** Written problem **
Begin at the first line and stop after the line containing "click(x=18, y=804)". Rewrite those lines, swapping "Open" for "Launch" and leaving everything else unchanged.

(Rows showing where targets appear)
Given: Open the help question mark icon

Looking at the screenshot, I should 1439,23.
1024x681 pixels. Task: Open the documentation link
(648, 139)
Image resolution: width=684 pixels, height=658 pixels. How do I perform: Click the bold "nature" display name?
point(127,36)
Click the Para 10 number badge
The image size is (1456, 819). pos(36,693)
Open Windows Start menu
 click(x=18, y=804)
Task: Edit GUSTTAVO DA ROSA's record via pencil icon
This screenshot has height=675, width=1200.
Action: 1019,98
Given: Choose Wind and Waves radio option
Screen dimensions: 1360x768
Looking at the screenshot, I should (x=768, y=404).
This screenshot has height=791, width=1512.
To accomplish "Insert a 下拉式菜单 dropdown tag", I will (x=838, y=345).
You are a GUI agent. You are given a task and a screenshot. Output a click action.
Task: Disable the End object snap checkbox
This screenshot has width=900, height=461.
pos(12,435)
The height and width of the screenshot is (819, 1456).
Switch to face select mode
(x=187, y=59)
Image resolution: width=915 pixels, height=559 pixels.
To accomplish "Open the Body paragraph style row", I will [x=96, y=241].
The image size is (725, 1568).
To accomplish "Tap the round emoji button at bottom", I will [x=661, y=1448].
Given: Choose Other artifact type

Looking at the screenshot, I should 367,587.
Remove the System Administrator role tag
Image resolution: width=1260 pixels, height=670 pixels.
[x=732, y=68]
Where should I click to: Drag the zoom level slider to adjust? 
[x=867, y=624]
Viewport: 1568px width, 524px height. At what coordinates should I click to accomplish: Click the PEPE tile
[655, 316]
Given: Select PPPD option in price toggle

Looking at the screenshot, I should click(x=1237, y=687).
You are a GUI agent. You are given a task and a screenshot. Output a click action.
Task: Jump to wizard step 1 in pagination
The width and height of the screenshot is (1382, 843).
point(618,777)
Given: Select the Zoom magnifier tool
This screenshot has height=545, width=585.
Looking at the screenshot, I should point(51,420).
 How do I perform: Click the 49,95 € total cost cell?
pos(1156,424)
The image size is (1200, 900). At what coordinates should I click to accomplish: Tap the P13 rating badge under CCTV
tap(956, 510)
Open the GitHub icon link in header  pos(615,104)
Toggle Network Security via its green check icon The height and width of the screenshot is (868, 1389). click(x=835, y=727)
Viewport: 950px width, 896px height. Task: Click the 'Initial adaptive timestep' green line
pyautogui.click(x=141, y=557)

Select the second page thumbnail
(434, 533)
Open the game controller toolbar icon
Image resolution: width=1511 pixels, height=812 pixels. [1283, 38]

** Task result **
Given: Launch the help question mark icon

Looking at the screenshot, I should 1439,23.
1024x681 pixels. Task: Launch the documentation link
(648, 139)
Image resolution: width=684 pixels, height=658 pixels. How do I perform: Click the bold "nature" display name?
point(127,36)
Click the Para 10 number badge
The image size is (1456, 819). pos(36,693)
Launch Windows Start menu
 click(x=18, y=804)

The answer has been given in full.